[compiler-rt] 7fdf270 - [dfsan] Track origin at loads

Jianzhou Zhao via llvm-commits llvm-commits at lists.llvm.org
Thu Apr 22 09:26:01 PDT 2021


Author: Jianzhou Zhao
Date: 2021-04-22T16:25:24Z
New Revision: 7fdf270965584a3b63ffed85d3c1ef20b3510668

URL: https://github.com/llvm/llvm-project/commit/7fdf270965584a3b63ffed85d3c1ef20b3510668
DIFF: https://github.com/llvm/llvm-project/commit/7fdf270965584a3b63ffed85d3c1ef20b3510668.diff

LOG: [dfsan] Track origin at loads

    The first version of origin tracking tracks only memory stores. Although
    this is sufficient for understanding correct flows, it is hard to figure
    out where an undefined value is read from. To find reading undefined values,
    we still have to do a reverse binary search from the last store in the chain
    with printing and logging at possible code paths. This is
    quite inefficient.

    Tracking memory load instructions can help this case. The main issues of
    tracking loads are performance and code size overheads.

    With tracking only stores, the code size overhead is 38%,
    memory overhead is 1x, and cpu overhead is 3x.
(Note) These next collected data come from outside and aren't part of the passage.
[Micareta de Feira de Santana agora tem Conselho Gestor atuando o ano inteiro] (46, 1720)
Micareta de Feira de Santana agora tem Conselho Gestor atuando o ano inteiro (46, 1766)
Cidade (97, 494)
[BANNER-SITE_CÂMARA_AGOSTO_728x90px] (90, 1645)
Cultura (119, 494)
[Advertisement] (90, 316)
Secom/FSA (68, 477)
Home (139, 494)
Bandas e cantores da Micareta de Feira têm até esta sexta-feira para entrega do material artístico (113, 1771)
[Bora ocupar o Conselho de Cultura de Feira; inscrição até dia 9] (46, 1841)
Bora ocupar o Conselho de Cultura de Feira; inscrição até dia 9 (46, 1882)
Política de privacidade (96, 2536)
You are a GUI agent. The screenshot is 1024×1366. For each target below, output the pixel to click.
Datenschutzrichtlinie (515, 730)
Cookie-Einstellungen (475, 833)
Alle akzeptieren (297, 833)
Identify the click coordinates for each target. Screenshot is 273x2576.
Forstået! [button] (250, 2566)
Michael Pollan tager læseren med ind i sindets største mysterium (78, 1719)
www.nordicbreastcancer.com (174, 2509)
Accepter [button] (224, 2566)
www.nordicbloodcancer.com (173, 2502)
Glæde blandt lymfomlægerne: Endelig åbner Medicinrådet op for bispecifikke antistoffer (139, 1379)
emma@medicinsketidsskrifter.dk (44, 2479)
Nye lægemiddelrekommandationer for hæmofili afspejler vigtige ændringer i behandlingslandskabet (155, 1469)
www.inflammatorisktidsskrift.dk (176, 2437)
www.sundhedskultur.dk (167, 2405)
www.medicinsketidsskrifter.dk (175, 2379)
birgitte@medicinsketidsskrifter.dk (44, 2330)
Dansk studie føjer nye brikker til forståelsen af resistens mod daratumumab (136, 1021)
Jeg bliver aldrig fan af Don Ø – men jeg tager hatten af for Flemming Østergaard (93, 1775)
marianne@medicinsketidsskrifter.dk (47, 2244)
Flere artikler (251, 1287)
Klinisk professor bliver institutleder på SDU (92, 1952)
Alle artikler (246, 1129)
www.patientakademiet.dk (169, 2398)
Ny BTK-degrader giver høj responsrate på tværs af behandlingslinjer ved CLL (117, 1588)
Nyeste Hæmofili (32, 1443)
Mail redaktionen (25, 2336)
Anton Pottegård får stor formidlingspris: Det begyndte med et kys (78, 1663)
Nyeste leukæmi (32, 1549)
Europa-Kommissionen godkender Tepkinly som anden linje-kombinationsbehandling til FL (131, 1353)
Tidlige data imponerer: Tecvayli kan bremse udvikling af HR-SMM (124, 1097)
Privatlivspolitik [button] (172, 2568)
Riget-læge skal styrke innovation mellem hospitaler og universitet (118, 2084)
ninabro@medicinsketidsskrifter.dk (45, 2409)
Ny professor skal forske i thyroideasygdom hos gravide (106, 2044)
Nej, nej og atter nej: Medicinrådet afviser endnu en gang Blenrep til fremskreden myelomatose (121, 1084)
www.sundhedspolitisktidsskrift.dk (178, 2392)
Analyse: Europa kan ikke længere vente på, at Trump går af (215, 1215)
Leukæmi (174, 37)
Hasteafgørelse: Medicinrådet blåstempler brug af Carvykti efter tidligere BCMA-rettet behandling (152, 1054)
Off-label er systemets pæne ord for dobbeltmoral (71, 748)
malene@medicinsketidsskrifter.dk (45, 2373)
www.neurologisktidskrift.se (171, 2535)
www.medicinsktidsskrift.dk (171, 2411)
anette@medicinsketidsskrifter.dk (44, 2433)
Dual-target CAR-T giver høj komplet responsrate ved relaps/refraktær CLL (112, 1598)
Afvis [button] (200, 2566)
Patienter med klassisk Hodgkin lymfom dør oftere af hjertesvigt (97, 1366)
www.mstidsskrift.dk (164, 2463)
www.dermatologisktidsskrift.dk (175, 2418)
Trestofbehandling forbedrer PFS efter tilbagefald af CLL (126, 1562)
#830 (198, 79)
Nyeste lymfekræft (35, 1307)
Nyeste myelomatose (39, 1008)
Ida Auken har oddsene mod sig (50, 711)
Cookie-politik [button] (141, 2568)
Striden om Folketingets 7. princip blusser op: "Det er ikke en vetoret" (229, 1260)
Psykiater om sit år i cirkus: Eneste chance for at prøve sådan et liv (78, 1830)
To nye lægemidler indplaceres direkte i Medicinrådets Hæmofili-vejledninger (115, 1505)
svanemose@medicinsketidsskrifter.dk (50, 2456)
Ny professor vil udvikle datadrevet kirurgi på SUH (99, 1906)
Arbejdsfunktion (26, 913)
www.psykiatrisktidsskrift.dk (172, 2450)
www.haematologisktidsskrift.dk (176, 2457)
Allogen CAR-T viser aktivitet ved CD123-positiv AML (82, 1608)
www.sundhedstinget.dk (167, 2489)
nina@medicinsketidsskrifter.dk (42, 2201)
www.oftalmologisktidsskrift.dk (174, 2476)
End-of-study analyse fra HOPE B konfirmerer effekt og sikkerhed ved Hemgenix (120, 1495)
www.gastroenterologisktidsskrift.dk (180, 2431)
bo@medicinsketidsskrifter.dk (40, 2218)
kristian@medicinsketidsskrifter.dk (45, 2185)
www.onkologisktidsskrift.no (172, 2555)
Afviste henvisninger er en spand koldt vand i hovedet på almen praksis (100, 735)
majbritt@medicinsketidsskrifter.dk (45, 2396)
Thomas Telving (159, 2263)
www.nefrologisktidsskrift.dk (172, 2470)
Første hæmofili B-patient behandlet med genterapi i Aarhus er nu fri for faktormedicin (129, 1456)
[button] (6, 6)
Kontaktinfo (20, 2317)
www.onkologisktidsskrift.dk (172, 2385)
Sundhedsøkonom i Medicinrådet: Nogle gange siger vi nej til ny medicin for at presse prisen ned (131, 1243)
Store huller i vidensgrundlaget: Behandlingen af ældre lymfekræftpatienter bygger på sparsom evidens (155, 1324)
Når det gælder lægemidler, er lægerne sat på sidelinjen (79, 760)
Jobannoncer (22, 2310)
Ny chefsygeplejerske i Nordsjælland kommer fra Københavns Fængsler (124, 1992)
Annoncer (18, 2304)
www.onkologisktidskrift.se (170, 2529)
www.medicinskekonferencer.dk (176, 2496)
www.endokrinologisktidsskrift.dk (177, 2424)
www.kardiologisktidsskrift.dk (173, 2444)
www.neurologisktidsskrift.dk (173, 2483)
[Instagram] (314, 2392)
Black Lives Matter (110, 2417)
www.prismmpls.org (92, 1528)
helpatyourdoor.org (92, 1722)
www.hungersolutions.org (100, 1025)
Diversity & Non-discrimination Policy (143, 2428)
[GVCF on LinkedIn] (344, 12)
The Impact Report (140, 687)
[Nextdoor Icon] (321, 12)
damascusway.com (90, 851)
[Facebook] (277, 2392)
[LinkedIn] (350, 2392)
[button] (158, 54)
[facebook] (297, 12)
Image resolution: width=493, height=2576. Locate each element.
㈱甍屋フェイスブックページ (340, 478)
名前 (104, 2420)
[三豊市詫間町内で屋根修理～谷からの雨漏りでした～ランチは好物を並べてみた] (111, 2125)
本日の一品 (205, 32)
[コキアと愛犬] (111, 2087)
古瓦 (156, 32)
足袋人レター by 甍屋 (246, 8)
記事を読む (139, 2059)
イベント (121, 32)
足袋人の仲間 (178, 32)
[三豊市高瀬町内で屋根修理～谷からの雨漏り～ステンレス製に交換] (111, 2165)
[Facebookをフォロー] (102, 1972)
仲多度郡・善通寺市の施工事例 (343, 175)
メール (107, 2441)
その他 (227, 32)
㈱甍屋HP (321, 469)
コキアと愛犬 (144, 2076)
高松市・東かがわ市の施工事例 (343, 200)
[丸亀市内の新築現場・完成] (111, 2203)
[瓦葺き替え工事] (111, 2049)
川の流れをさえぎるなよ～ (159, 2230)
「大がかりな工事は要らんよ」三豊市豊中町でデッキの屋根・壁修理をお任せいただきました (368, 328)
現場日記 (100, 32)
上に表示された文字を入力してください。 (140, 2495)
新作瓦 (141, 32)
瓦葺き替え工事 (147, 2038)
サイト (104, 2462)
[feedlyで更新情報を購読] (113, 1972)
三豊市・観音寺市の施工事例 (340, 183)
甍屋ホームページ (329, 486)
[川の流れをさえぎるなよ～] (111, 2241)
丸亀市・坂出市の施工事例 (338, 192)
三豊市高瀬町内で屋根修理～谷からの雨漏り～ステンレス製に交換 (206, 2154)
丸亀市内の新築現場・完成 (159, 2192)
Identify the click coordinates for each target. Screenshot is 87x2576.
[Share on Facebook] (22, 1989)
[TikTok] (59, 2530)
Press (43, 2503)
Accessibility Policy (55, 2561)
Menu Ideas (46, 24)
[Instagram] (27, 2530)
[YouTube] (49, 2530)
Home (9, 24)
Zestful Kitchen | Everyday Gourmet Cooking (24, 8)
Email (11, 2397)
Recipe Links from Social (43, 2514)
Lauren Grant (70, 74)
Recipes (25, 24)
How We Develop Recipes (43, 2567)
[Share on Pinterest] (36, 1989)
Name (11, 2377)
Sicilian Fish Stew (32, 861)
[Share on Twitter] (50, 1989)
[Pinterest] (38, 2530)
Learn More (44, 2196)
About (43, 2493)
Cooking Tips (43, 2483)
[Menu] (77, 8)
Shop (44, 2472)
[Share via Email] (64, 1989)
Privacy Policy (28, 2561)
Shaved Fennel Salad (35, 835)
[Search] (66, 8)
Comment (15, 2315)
In practice #load is much
    larger than #store, so both code size and cpu overhead increases. The
    first blocker is code size overhead: link fails if we inline tracking
    loads. The workaround is using external function calls to propagate
    metadata. This is also the workaround ASan uses. The cpu overhead
    is ~10x. This is a trade off between debuggability and performance,
    and will be used only when debugging cases that tracking only stores
    is not enough.

Reviewed By: gbalats

Differential Revision: https://reviews.llvm.org/D100967

Added: 
    compiler-rt/test/dfsan/origin_track_ld.c
    llvm/test/Instrumentation/DataFlowSanitizer/origin_track_load.ll

Modified: 
    compiler-rt/lib/dfsan/dfsan.cpp
    llvm/lib/Transforms/Instrumentation/DataFlowSanitizer.cpp
    llvm/test/Instrumentation/DataFlowSanitizer/basic.ll

Removed: 
    


################################################################################
diff  --git a/compiler-rt/lib/dfsan/dfsan.cpp b/compiler-rt/lib/dfsan/dfsan.cpp
index 2aff8869d2cf9..e60703cc40671 100644
--- a/compiler-rt/lib/dfsan/dfsan.cpp
+++ b/compiler-rt/lib/dfsan/dfsan.cpp
@@ -559,14 +559,26 @@ static void WriteShadowIfDifferent(dfsan_label label, uptr shadow_addr,
   }
 }
 
+#define RET_CHAIN_ORIGIN(id)           \
+  GET_CALLER_PC_BP_SP;                 \
+  (void)sp;                            \
+  GET_STORE_STACK_TRACE_PC_BP(pc, bp); \
+  return ChainOrigin(id, &stack);
+
 // Return a new origin chain with the previous ID id and the current stack
 // trace.
 extern "C" SANITIZER_INTERFACE_ATTRIBUTE dfsan_origin
 __dfsan_chain_origin(dfsan_origin id) {
-  GET_CALLER_PC_BP_SP;
-  (void)sp;
-  GET_STORE_STACK_TRACE_PC_BP(pc, bp);
-  return ChainOrigin(id, &stack);
+  RET_CHAIN_ORIGIN(id)
+}
+
+// Return a new origin chain with the previous ID id and the current stack
+// trace if the label is tainted.
+extern "C" SANITIZER_INTERFACE_ATTRIBUTE dfsan_origin
+__dfsan_chain_origin_if_tainted(dfsan_label label, dfsan_origin id) {
+  if (!label)
+    return id;
+  RET_CHAIN_ORIGIN(id)
 }
 
 // Copy or move the origins of the len bytes from src to dst.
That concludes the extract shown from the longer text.